For async job submission, use the client package:

import "gitea.stevedudenhoeffer.com/steve/foreman/client"

c := client.New("http://foreman.orgrimmar.dudenhoeffer.casa",
    client.WithToken("your-token"),
)
result, err := c.Submit(ctx, client.SubmitRequest{
    Model:    "qwen3:30b",
    Messages: messages,
})

Troubleshooting

Target unreachable

Symptom: /healthz returns {"status":"ok","degraded":true}, jobs fail with connection errors.

Cause: The Mac is asleep, Ollama is not running, or the network path is broken.

Fix:

  1. Wake the Mac / start Ollama.
  2. Verify connectivity: curl http://100.x.x.x:11434/api/tags from orgrimmar.
  3. Check Tailscale status: tailscale status on both machines.
  4. Jobs will automatically retry (up to FOREMAN_MAX_ATTEMPTS). The poller recovers automatically when the target comes back.

Model not found (404)

Symptom: /api/chat or POST /jobs returns 404 for a model name.

Fix:

  1. Verify the model is pulled on the Mac: ollama list.
  2. Check the exact tag — Ollama tags change between versions.
  3. foreman re-polls on a miss; if the model was just pulled, retry after FOREMAN_POLL_INTERVAL (default 30s).

HMAC signature mismatch

Symptom: Webhook receiver rejects events with signature errors.

Fix:

  1. Verify FOREMAN_WEBHOOK_SECRET matches between foreman and the receiver.
  2. The signature covers the raw JSON body; verify the receiver reads the body before parsing.
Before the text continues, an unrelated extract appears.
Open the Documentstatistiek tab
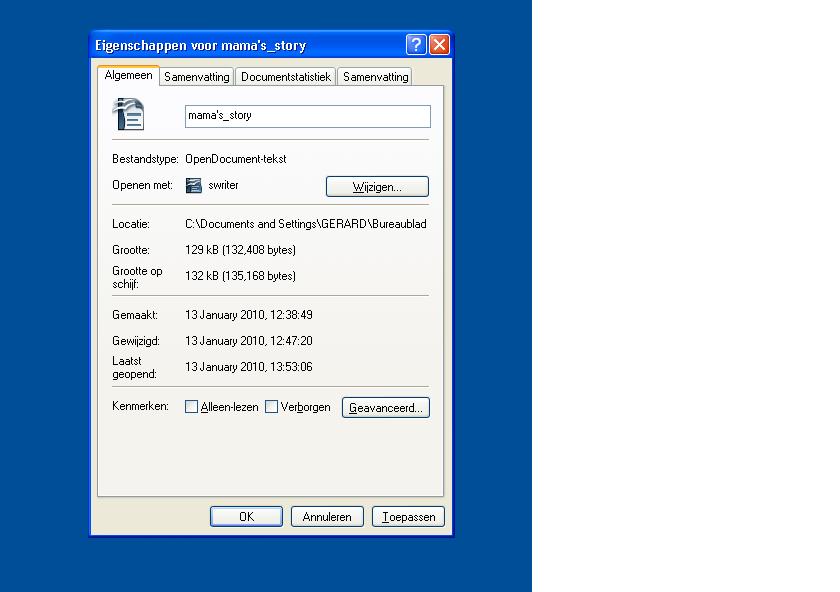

Job stuck in loading/working

Symptom: A job stays in a non-terminal state indefinitely.

Cause: foreman crashed or restarted mid-job.

Fix: foreman resets interrupted jobs (loading/working) to queued on startup. Restart foreman to recover. Jobs are retried up to FOREMAN_MAX_ATTEMPTS.

SQLite busy/locked errors

Symptom: HTTP handlers return 500 with "database is locked".

Fix: The SQLite DSN includes busy_timeout=5000 (5 seconds). If this is insufficient under load, increase it. WAL mode ensures readers do not block the single writer.